[Extracted records]
* Begin *

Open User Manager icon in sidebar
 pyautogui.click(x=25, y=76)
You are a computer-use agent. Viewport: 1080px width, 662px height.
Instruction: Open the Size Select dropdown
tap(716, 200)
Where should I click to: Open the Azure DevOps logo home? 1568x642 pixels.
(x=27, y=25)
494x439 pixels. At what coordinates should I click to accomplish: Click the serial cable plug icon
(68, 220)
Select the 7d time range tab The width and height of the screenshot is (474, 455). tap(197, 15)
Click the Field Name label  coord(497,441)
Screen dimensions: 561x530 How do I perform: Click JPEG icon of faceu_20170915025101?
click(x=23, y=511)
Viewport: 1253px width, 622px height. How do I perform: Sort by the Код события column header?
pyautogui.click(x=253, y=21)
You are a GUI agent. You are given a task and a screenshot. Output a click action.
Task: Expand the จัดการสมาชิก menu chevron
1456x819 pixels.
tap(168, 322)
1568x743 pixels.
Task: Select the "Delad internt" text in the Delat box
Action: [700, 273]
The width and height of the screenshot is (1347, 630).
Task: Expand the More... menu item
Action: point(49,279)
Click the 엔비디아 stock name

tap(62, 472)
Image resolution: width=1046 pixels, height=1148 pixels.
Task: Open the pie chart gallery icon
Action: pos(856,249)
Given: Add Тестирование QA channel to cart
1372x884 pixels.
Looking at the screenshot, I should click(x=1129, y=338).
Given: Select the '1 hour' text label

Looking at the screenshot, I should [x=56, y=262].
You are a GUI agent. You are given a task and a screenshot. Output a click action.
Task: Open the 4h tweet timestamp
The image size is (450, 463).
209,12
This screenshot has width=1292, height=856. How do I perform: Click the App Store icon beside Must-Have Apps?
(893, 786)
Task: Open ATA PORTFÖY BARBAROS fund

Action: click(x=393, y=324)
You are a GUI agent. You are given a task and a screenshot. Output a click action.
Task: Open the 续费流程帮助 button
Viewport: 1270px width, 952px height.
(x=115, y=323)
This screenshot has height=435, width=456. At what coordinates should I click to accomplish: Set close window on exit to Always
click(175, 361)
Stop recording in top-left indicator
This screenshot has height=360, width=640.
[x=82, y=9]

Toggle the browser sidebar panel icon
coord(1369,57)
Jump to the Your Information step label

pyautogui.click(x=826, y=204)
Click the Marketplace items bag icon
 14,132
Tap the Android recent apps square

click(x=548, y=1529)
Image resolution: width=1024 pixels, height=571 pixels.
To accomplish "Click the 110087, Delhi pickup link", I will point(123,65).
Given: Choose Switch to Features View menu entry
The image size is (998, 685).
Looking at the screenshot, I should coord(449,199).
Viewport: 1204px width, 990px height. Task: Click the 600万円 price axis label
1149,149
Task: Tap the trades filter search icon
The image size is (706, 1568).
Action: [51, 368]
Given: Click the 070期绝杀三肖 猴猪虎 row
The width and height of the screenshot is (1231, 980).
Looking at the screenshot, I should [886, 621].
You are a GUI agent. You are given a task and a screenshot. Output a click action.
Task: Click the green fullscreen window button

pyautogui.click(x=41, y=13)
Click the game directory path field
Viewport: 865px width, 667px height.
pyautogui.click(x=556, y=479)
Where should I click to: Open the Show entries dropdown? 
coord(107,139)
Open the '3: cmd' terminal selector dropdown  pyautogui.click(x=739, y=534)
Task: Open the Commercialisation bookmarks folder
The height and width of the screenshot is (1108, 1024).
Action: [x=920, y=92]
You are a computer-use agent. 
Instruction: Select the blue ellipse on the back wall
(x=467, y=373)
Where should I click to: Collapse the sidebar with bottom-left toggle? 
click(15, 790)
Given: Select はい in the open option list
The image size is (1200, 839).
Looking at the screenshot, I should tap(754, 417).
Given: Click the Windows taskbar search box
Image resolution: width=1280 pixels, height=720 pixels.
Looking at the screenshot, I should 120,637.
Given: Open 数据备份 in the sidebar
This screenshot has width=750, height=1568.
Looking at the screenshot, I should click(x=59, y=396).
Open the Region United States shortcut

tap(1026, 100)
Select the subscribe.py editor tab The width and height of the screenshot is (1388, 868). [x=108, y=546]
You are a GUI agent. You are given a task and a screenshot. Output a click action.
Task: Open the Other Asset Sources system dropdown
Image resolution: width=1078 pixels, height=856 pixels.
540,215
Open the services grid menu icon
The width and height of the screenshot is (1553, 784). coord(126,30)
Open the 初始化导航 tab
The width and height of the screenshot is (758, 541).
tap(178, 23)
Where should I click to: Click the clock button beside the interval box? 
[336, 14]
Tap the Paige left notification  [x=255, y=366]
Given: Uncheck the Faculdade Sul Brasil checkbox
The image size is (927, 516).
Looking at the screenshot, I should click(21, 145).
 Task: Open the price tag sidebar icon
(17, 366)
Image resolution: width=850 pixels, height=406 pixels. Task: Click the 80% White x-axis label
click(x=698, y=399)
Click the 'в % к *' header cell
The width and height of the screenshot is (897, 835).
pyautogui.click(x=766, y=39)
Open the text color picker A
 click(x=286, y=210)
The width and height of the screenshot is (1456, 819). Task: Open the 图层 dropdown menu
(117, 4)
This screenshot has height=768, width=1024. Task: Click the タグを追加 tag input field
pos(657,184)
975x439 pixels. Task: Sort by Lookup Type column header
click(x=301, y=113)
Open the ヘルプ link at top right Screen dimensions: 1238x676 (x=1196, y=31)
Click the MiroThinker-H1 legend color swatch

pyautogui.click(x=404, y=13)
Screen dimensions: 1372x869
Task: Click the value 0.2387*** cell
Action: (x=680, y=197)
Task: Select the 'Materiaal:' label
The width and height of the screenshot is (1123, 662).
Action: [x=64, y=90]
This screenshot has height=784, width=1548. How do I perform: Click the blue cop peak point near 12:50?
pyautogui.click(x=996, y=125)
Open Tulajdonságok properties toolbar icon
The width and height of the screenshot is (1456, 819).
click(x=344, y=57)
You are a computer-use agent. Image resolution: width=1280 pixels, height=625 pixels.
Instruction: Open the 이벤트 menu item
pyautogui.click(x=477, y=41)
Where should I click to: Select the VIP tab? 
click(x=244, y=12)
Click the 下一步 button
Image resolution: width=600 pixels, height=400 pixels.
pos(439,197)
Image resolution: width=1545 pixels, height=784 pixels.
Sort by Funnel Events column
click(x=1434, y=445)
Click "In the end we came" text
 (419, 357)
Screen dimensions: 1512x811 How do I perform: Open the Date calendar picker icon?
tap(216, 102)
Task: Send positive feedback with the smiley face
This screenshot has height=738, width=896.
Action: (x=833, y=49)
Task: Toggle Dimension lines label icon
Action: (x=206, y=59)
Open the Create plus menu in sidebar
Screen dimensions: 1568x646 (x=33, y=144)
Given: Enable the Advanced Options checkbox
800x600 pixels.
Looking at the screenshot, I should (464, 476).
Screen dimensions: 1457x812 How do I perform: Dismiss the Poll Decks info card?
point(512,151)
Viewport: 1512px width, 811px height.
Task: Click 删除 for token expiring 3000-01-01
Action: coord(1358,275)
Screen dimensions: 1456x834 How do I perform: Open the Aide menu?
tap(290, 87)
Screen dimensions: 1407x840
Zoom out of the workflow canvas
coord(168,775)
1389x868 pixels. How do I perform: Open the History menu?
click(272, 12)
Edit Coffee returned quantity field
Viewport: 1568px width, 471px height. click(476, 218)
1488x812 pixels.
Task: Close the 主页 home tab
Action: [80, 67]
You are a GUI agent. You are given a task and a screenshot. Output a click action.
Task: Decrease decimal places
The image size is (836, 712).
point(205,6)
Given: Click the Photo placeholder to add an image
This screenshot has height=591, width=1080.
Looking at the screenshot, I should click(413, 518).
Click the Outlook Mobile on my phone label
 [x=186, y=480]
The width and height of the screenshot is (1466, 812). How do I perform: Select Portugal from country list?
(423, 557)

* End *

**PROBLEM STATEMENT**
Reproduce the material word for word, starting at its first line and ending at the line containing "click(x=23, y=511)", with both of those lines included.

**SOLUTION TO THE PROBLEM**
Open User Manager icon in sidebar
 pyautogui.click(x=25, y=76)
You are a computer-use agent. Viewport: 1080px width, 662px height.
Instruction: Open the Size Select dropdown
tap(716, 200)
Where should I click to: Open the Azure DevOps logo home? 1568x642 pixels.
(x=27, y=25)
494x439 pixels. At what coordinates should I click to accomplish: Click the serial cable plug icon
(68, 220)
Select the 7d time range tab The width and height of the screenshot is (474, 455). tap(197, 15)
Click the Field Name label  coord(497,441)
Screen dimensions: 561x530 How do I perform: Click JPEG icon of faceu_20170915025101?
click(x=23, y=511)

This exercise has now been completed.